- WORK INSTRUCTIONS
Could you turn all the entries below into a JSON list of strings, with one string per line and blank lines left out?

- Collected entries
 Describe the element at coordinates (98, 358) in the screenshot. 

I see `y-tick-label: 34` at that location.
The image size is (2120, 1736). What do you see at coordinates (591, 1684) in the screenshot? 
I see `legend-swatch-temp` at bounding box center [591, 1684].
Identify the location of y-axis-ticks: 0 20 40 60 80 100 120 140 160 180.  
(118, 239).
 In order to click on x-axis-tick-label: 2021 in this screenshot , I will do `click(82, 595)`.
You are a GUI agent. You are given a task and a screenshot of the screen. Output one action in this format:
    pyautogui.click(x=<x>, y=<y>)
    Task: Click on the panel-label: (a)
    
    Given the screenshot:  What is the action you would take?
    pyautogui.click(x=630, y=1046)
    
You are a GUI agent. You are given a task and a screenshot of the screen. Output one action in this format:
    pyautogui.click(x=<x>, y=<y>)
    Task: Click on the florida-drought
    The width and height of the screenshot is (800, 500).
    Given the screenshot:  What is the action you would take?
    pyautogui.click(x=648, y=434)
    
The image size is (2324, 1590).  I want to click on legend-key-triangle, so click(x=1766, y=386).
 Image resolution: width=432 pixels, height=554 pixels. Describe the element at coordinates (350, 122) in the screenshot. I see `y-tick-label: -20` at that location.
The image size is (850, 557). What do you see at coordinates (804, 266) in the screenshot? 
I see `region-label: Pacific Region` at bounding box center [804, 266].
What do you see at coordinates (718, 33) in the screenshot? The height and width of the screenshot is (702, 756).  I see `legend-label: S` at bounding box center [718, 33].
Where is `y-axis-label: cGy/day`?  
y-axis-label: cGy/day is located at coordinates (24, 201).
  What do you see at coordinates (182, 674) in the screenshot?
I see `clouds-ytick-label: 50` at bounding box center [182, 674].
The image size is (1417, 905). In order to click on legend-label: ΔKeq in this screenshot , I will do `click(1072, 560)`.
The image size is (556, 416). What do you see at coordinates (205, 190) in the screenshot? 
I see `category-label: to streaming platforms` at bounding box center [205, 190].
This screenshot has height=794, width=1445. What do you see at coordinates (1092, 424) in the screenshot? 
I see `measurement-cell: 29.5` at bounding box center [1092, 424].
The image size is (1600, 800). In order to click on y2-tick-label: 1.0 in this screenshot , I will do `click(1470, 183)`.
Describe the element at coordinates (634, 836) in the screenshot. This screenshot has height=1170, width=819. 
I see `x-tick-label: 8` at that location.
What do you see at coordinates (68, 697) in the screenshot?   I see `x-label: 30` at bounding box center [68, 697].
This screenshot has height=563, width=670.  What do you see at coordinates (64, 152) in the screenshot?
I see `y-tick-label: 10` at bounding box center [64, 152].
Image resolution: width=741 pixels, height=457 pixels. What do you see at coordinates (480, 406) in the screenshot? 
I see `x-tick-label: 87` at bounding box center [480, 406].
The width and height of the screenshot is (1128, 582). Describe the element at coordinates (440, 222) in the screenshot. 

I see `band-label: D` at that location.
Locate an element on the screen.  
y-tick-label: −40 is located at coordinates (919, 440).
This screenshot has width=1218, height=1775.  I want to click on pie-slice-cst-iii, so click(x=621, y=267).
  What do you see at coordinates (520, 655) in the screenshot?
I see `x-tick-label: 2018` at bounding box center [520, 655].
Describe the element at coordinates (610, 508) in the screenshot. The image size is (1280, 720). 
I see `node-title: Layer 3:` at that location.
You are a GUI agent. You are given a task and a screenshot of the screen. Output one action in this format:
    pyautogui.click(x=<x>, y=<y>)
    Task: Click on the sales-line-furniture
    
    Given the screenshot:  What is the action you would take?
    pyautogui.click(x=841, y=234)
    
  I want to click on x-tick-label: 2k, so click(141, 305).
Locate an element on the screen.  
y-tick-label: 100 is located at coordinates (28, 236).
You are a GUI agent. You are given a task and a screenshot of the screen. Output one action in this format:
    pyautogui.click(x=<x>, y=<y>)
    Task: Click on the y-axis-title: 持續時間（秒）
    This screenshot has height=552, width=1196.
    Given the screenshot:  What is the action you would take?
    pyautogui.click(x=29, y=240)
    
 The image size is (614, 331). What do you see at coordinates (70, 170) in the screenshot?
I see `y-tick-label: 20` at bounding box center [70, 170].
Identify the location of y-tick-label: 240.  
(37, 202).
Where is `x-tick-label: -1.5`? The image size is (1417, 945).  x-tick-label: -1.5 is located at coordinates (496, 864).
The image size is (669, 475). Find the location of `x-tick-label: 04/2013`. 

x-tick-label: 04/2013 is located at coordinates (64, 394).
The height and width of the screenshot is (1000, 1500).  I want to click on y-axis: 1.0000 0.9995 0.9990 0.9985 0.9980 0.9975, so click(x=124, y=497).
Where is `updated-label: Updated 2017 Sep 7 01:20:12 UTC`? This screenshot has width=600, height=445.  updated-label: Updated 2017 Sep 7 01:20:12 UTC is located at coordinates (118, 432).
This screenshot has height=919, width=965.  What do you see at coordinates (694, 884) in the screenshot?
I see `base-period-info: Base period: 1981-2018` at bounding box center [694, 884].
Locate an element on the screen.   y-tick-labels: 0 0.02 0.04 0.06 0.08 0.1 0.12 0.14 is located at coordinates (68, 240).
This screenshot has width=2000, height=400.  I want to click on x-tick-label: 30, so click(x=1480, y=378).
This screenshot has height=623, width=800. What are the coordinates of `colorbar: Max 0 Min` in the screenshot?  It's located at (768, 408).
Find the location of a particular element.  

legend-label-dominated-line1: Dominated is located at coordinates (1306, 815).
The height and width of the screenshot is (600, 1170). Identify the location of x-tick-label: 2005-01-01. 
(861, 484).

- RESPONSE BELOW
[
  " Describe the element at coordinates (98, 358) in the screenshot. ",
  "I see `y-tick-label: 34` at that location.",
  "The image size is (2120, 1736). What do you see at coordinates (591, 1684) in the screenshot? ",
  "I see `legend-swatch-temp` at bounding box center [591, 1684].",
  "Identify the location of y-axis-ticks: 0 20 40 60 80 100 120 140 160 180.  ",
  "(118, 239).",
  " In order to click on x-axis-tick-label: 2021 in this screenshot , I will do `click(82, 595)`.",
  "You are a GUI agent. You are given a task and a screenshot of the screen. Output one action in this format:",
  "    pyautogui.click(x=<x>, y=<y>)",
  "    Task: Click on the panel-label: (a)",
  "    Given the screenshot:  What is the action you would take?",
  "    pyautogui.click(x=630, y=1046)",
  "You are a GUI agent. You are given a task and a screenshot of the screen. Output one action in this format:",
  "    pyautogui.click(x=<x>, y=<y>)",
  "    Task: Click on the florida-drought",
  "    The width and height of the screenshot is (800, 500).",
  "    Given the screenshot:  What is the action you would take?",
  "    pyautogui.click(x=648, y=434)",
  "The image size is (2324, 1590).  I want to click on legend-key-triangle, so click(x=1766, y=386).",
  " Image resolution: width=432 pixels, height=554 pixels. Describe the element at coordinates (350, 122) in the screenshot. I see `y-tick-label: -20` at that location.",
  "The image size is (850, 557). What do you see at coordinates (804, 266) in the screenshot? ",
  "I see `region-label: Pacific Region` at bounding box center [804, 266].",
  "What do you see at coordinates (718, 33) in the screenshot? The height and width of the screenshot is (702, 756).  I see `legend-label: S` at bounding box center [718, 33].",
  "Where is `y-axis-label: cGy/day`?  ",
  "y-axis-label: cGy/day is located at coordinates (24, 201).",
  "  What do you see at coordinates (182, 674) in the screenshot?",
  "I see `clouds-ytick-label: 50` at bounding box center [182, 674].",
  "The image size is (1417, 905). In order to click on legend-label: ΔKeq in this screenshot , I will do `click(1072, 560)`.",
  "The image size is (556, 416). What do you see at coordinates (205, 190) in the screenshot? ",
  "I see `category-label: to streaming platforms` at bounding box center [205, 190].",
  "This screenshot has height=794, width=1445. What do you see at coordinates (1092, 424) in the screenshot? ",
  "I see `measurement-cell: 29.5` at bounding box center [1092, 424].",
  "The image size is (1600, 800). In order to click on y2-tick-label: 1.0 in this screenshot , I will do `click(1470, 183)`.",
  "Describe the element at coordinates (634, 836) in the screenshot. This screenshot has height=1170, width=819. ",
  "I see `x-tick-label: 8` at that location.",
  "What do you see at coordinates (68, 697) in the screenshot?   I see `x-label: 30` at bounding box center [68, 697].",
  "This screenshot has height=563, width=670.  What do you see at coordinates (64, 152) in the screenshot?",
  "I see `y-tick-label: 10` at bounding box center [64, 152].",
  "Image resolution: width=741 pixels, height=457 pixels. What do you see at coordinates (480, 406) in the screenshot? ",
  "I see `x-tick-label: 87` at bounding box center [480, 406].",
  "The width and height of the screenshot is (1128, 582). Describe the element at coordinates (440, 222) in the screenshot. ",
  "I see `band-label: D` at that location.",
  "Locate an element on the screen.  ",
  "y-tick-label: −40 is located at coordinates (919, 440).",
  "This screenshot has width=1218, height=1775.  I want to click on pie-slice-cst-iii, so click(x=621, y=267).",
  "  What do you see at coordinates (520, 655) in the screenshot?",
  "I see `x-tick-label: 2018` at bounding box center [520, 655].",
  "Describe the element at coordinates (610, 508) in the screenshot. The image size is (1280, 720). ",
  "I see `node-title: Layer 3:` at that location.",
  "You are a GUI agent. You are given a task and a screenshot of the screen. Output one action in this format:",
  "    pyautogui.click(x=<x>, y=<y>)",
  "    Task: Click on the sales-line-furniture",
  "    Given the screenshot:  What is the action you would take?",
  "    pyautogui.click(x=841, y=234)",
  "  I want to click on x-tick-label: 2k, so click(141, 305).",
  "Locate an element on the screen.  ",
  "y-tick-label: 100 is located at coordinates (28, 236).",
  "You are a GUI agent. You are given a task and a screenshot of the screen. Output one action in this format:",
  "    pyautogui.click(x=<x>, y=<y>)",
  "    Task: Click on the y-axis-title: 持續時間（秒）",
  "    This screenshot has height=552, width=1196.",
  "    Given the screenshot:  What is the action you would take?",
  "    pyautogui.click(x=29, y=240)",
  " The image size is (614, 331). What do you see at coordinates (70, 170) in the screenshot?",
  "I see `y-tick-label: 20` at bounding box center [70, 170].",
  "Identify the location of y-tick-label: 240.  ",
  "(37, 202).",
  "Where is `x-tick-label: -1.5`? The image size is (1417, 945).  x-tick-label: -1.5 is located at coordinates (496, 864).",
  "The image size is (669, 475). Find the location of `x-tick-label: 04/2013`. ",
  "x-tick-label: 04/2013 is located at coordinates (64, 394).",
  "The height and width of the screenshot is (1000, 1500).  I want to click on y-axis: 1.0000 0.9995 0.9990 0.9985 0.9980 0.9975, so click(x=124, y=497).",
  "Where is `updated-label: Updated 2017 Sep 7 01:20:12 UTC`? This screenshot has width=600, height=445.  updated-label: Updated 2017 Sep 7 01:20:12 UTC is located at coordinates (118, 432).",
  "This screenshot has height=919, width=965.  What do you see at coordinates (694, 884) in the screenshot?",
  "I see `base-period-info: Base period: 1981-2018` at bounding box center [694, 884].",
  "Locate an element on the screen.   y-tick-labels: 0 0.02 0.04 0.06 0.08 0.1 0.12 0.14 is located at coordinates (68, 240).",
  "This screenshot has width=2000, height=400.  I want to click on x-tick-label: 30, so click(x=1480, y=378).",
  "This screenshot has height=623, width=800. What are the coordinates of `colorbar: Max 0 Min` in the screenshot?  It's located at (768, 408).",
  "Find the location of a particular element.  ",
  "legend-label-dominated-line1: Dominated is located at coordinates (1306, 815).",
  "The height and width of the screenshot is (600, 1170). Identify the location of x-tick-label: 2005-01-01. ",
  "(861, 484)."
]